-- START Text provided --
# PS3 - where to buy from



## -Kev- (Oct 30, 2007)

right guys, had my XBOX 360 for a while now, and as good as it is im missing the Playstation (ive had a PS, PS1 and PS2 before). i fancy getting a PS3 (mainly for a certain racing game ), any suggestions on where to get a good deal from?
also, what sort of money could i get for my 360?

kev


----------



## chrisc (Jun 15, 2008)

Let me know how much for the xbox and is it flashed


----------



## -Kev- (Oct 30, 2007)

chrisc said:


> Let me know how much for the xbox and is it flashed


will do chris - flashed?... whats that? 
is it to do with the ring of death thing?..


----------



## chrisc (Jun 15, 2008)

To play non original games.if u get what i mean.and what
Gig is it


----------



## -Kev- (Oct 30, 2007)

chrisc said:


> To play non original games.if u get what i mean.and what
> Gig is it


60GB, well i got it new and ive not had 'flashed' so..


----------



## griffin1907 (Mar 4, 2006)

Saw an ad somewhere today sainsbury's have a third off PS3.

Also worth a search on hotukdeals.com


----------



## Matt. (Aug 26, 2007)

Yep, Sainsburys, £199. No games with it though


----------



## -Kev- (Oct 30, 2007)

i see they're available in different GB's, which is best to go for or isn't there much difference...


----------



## Matt. (Aug 26, 2007)

http://www.hotukdeals.com/deals/ps3-console-reduced-to-199-99-sains/785734 160GB, will do you fine


----------



## -Kev- (Oct 30, 2007)

cool, what sort of money could i expect for my 360 - with 1 controller, F1 2010, forza 3, forza 2, project gotham racing 4 and smackdown vs raw 2010?...


----------



## Matt. (Aug 26, 2007)

God knows Kev, take it to GAME, Gamestation, try CeX, Ebay and the likes. If i was you, i'd try CeX then Ebay, just to get rid as a whole package


----------



## -Kev- (Oct 30, 2007)

i'll do that matt :thumb:
is the 24th of this month the release date for GT5?...


----------



## Matt. (Aug 26, 2007)

GT5 has had too many release dates, i dont think there is a definite one set yet. I looked on shopto.net, they said 5th December then play.com and amazon both said differant.
-- END Text provided --
-- START Exercise material --
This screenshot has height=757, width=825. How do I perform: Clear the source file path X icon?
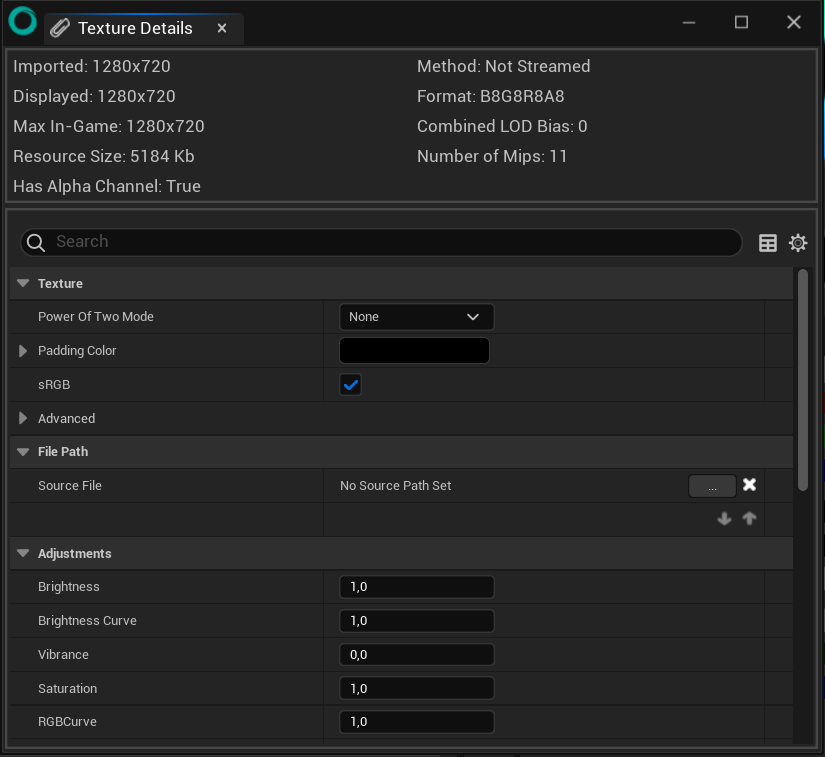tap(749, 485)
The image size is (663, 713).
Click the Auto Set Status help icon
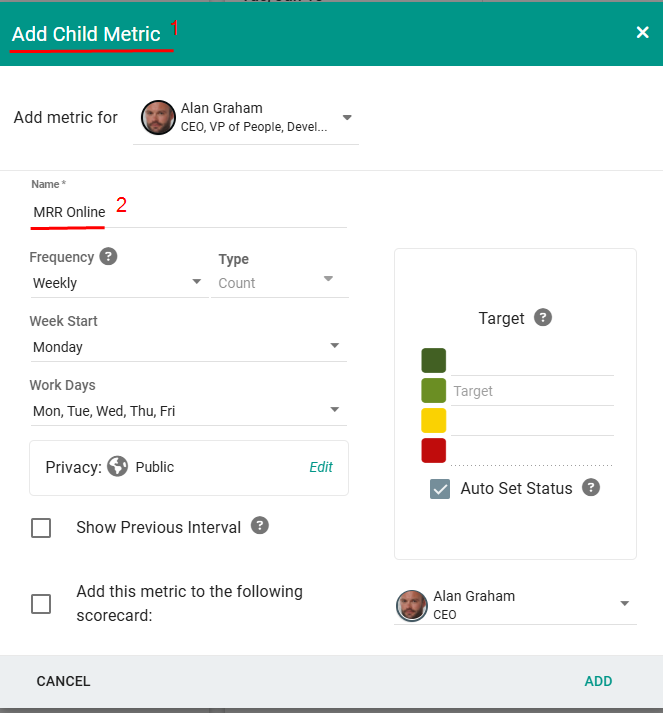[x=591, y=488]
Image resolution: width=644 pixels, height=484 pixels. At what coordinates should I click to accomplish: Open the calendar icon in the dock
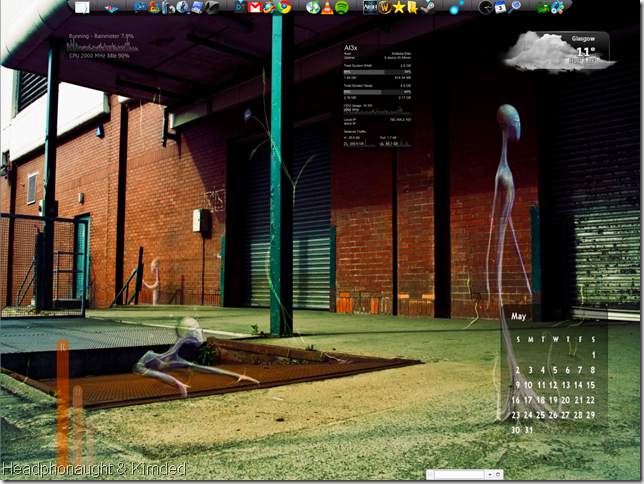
-- END Exercise material --
-- START Exercise material --
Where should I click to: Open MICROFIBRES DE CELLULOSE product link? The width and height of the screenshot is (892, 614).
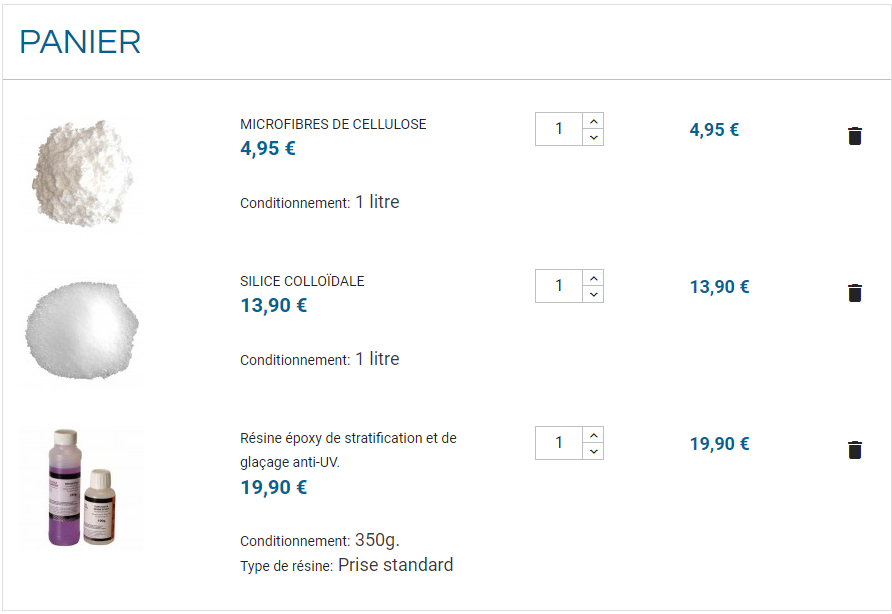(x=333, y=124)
-- END Exercise material --
Problems to work on:
A) How would you rewrite the paragraph in the PS3 thread that begins "God knows Kev" as a brief list?
B) Can you return the entries in the first block, beginning at the line that contains "This screenshot has" and stopping after the line that contains "Image resolution: width=644"? Leave the pictures out.

Set of answers:
A)
- It's unclear what the 360 would fetch.
- Places to try are GAME, Gamestation, CeX, eBay and similar.
- The suggested order is CeX first, then eBay, to sell everything as one package.

B)
This screenshot has height=757, width=825. How do I perform: Clear the source file path X icon?
tap(749, 485)
The image size is (663, 713).
Click the Auto Set Status help icon
[x=591, y=488]
Image resolution: width=644 pixels, height=484 pixels. At what coordinates should I click to accomplish: Open the calendar icon in the dock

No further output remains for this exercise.